Wednesday, June 19, 2013

Rest Periods for Ladders

Readers of this blog no doubt know I am a big fun of using ladders to get in lots of reps with little risk of overtraining. To reiterate how ladders work, here's an explanation from Clarence Bass:
Pavel pull-ups.
Here’s how Pavel describes the technique used by special forces personnel to work pull-ups into their busy classroom and training schedule: "We would file out to the pull-up bars and perform what we called ladders. I do a pull-up, you do one. I do two, you match me, etc. until one of us cannot keep up. Then, if we still had time, we started over. One rep, 2 reps, 3, 4, 5, 6, 7, 8, 9, 10... 1, 2, 3, 4, 5, 6, 7,... 1, 2, 3, 4, 5. We totaled hundreds of pull-ups almost daily without burning out, and the extreme PT tests of our service were a breeze.
Most of the time I train alone, so the question arises... How much do I rest in between reps?

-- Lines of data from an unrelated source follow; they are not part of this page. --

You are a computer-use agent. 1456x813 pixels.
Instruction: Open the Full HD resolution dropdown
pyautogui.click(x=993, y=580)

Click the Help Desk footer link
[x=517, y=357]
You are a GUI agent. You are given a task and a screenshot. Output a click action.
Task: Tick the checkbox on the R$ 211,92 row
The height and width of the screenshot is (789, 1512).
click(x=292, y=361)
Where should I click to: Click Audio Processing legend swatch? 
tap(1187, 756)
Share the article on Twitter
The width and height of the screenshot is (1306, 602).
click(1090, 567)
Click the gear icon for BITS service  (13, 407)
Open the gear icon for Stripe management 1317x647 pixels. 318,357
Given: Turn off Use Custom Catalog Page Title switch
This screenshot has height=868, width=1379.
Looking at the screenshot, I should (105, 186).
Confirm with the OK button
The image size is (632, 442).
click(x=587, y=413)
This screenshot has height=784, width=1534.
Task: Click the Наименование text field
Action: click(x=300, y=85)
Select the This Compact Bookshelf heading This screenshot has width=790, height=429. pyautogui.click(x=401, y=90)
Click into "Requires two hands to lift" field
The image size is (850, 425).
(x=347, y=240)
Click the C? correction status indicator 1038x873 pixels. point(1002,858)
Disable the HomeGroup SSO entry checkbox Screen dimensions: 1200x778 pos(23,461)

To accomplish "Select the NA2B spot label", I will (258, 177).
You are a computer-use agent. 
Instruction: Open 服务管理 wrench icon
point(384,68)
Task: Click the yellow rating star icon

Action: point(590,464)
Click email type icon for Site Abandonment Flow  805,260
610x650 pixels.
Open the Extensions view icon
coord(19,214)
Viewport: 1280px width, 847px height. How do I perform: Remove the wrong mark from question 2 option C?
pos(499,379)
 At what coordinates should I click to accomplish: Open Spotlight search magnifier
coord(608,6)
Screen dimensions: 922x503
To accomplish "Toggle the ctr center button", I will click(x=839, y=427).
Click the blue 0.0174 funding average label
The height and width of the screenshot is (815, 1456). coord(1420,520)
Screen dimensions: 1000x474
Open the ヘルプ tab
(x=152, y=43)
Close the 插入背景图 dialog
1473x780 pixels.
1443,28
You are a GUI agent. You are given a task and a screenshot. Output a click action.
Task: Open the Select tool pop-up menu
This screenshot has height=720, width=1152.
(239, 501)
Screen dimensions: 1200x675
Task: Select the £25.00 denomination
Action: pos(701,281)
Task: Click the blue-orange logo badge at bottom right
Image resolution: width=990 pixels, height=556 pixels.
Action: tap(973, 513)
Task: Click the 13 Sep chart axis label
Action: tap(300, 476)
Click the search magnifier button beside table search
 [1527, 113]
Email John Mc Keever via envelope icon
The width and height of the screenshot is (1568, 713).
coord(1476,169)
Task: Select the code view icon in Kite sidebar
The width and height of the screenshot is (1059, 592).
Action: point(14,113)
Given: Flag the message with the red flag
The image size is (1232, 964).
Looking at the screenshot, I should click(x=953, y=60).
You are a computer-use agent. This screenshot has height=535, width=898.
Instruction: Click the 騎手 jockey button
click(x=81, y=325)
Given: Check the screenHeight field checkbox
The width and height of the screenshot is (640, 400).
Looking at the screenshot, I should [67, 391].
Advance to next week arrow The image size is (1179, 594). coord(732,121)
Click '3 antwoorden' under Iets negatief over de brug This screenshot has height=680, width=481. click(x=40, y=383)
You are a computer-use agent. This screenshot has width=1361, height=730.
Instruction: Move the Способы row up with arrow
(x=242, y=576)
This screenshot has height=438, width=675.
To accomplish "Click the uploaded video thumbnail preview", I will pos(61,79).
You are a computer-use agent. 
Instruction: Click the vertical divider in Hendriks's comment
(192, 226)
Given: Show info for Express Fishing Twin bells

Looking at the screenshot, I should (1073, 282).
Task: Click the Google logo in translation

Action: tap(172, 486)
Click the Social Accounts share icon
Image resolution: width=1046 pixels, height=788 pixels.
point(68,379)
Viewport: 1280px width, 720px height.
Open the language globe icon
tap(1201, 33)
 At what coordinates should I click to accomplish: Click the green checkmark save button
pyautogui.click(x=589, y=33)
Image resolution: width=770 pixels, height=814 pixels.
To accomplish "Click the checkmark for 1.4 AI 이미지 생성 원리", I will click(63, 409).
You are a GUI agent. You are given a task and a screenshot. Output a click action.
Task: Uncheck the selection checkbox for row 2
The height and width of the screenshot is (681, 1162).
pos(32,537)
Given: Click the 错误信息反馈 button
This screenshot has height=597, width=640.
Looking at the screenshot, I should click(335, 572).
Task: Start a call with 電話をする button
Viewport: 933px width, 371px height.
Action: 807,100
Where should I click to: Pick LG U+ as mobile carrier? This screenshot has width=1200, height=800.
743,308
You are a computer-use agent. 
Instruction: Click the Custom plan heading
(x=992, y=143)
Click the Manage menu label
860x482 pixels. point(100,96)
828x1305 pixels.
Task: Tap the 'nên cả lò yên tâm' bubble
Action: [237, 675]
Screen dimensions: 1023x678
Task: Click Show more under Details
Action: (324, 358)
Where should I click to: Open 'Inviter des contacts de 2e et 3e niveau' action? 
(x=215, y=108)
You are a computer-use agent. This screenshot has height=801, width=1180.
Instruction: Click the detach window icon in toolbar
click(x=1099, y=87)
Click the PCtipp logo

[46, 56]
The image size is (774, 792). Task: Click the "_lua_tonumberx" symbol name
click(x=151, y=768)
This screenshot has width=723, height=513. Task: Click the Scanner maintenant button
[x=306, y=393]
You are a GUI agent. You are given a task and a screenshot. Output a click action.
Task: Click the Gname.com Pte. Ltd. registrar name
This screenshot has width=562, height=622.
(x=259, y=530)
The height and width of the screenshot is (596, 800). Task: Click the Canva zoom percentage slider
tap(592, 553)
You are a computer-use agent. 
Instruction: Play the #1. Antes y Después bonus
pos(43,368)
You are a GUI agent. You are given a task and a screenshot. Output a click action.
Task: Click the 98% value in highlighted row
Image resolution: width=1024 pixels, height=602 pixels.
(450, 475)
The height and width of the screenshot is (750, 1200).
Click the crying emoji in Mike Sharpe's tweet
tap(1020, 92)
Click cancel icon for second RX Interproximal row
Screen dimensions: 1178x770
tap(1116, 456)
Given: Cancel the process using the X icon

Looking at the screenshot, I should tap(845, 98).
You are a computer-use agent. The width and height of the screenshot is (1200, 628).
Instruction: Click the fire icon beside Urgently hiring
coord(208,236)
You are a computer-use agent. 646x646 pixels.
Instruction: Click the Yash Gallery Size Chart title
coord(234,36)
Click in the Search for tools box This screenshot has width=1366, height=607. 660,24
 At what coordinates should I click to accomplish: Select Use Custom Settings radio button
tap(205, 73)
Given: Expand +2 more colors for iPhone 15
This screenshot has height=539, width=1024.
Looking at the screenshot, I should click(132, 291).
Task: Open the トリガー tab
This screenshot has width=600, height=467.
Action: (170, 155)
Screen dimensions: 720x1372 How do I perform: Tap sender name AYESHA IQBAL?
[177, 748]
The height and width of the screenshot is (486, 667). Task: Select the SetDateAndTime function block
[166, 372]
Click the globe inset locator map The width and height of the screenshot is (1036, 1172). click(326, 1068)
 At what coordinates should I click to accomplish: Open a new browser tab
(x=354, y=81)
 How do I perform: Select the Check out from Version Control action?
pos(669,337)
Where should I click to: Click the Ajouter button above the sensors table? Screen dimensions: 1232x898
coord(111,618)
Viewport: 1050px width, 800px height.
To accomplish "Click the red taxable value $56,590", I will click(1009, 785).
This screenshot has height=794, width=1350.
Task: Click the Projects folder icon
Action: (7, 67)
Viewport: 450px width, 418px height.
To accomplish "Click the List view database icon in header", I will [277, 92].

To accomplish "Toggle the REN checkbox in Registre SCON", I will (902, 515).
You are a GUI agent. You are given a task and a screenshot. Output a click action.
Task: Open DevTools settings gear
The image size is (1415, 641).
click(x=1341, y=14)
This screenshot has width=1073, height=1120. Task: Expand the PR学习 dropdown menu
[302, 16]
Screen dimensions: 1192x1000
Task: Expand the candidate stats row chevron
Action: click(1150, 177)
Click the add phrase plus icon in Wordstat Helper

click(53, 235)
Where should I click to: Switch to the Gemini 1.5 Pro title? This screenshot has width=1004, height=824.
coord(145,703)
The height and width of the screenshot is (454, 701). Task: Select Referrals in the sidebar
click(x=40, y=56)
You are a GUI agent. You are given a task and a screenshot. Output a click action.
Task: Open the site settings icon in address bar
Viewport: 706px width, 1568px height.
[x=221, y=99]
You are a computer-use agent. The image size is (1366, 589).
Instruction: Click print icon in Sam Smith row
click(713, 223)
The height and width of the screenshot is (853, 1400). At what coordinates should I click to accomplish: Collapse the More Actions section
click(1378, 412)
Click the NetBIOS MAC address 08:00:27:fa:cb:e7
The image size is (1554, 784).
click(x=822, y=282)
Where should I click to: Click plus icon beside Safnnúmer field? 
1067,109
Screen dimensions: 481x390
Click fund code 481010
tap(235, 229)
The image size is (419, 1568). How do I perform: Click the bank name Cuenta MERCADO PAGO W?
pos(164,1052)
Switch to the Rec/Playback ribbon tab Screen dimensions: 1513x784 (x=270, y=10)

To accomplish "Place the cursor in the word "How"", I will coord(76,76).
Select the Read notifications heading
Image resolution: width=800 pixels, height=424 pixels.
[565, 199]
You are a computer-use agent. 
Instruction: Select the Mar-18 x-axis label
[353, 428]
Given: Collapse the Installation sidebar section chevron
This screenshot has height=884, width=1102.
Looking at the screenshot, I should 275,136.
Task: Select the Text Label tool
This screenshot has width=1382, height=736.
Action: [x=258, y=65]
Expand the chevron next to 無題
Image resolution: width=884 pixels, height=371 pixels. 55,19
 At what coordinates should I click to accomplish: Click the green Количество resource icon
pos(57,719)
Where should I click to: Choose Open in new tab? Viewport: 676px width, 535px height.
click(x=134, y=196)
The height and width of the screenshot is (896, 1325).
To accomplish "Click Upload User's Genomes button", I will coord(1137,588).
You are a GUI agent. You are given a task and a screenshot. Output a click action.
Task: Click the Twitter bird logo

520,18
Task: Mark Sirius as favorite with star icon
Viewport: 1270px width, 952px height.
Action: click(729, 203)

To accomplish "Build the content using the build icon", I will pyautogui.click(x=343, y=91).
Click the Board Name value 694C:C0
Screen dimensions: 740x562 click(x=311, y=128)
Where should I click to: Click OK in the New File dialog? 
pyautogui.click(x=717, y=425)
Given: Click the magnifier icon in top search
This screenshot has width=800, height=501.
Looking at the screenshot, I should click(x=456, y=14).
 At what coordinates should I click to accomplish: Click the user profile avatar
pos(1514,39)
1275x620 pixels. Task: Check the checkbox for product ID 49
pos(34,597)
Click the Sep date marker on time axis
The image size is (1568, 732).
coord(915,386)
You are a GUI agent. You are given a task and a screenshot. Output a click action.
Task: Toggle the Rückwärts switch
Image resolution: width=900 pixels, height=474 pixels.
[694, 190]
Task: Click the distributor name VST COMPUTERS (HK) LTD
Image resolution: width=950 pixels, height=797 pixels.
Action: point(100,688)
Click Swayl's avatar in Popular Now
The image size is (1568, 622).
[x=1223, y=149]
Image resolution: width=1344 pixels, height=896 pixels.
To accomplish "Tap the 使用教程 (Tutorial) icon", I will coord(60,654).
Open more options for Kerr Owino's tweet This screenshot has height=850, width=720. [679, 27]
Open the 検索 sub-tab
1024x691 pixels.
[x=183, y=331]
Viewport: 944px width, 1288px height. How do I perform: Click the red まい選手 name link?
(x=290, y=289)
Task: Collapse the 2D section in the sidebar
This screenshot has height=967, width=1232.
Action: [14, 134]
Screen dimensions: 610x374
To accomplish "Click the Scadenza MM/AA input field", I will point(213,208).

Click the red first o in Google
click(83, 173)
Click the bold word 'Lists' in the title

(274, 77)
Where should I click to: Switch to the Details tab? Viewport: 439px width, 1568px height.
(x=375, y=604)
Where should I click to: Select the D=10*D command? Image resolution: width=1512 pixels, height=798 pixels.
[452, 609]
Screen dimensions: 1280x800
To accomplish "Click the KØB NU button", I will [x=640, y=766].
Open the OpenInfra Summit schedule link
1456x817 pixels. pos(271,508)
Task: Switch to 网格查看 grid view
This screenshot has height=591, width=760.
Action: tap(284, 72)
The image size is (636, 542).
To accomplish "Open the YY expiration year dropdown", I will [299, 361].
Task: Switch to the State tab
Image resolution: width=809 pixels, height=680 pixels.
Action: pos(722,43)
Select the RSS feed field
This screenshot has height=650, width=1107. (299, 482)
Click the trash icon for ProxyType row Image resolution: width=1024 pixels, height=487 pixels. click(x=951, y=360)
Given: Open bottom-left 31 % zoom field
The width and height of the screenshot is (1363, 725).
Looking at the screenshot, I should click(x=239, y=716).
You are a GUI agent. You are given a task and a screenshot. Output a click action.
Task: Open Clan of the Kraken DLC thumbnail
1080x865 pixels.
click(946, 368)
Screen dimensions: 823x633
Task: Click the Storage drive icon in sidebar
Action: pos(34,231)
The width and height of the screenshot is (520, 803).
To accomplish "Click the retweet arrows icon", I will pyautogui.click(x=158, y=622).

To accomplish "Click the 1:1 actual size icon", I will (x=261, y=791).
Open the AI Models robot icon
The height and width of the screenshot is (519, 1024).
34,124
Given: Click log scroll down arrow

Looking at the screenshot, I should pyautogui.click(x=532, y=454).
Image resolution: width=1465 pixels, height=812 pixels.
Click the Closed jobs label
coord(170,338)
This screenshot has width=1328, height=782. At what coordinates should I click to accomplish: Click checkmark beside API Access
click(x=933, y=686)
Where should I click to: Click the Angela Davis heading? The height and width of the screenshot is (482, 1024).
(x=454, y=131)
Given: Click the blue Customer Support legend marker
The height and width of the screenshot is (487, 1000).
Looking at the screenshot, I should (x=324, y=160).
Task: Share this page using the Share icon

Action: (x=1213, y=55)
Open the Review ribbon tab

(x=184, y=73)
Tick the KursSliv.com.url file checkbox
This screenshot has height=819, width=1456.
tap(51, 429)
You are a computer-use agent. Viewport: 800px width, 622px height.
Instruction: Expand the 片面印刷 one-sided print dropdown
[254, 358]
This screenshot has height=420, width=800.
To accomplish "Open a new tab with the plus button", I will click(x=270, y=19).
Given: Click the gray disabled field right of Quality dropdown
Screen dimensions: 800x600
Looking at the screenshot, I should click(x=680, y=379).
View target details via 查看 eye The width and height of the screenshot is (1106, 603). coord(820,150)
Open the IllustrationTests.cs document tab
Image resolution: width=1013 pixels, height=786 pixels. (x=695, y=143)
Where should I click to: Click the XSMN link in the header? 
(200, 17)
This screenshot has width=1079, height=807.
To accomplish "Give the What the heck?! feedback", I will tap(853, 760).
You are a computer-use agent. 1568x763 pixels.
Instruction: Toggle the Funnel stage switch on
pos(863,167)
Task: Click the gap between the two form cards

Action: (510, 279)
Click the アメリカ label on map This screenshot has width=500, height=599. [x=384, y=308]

My solution to this dilemma is pretty simple. I use a rough formula of 10 seconds rest per completed rep. So if I'm doing chin-ups, I will do 1 chin, count to 10, do 2 chins, count to 20, do 3 chins, count to 30, and so on. This is not a set-in-stone system, and sometimes my rest periods will be little longer or a little shorter.

While everyone should find a system that works for them, I find that this method allows me to do quite a few reps with good form.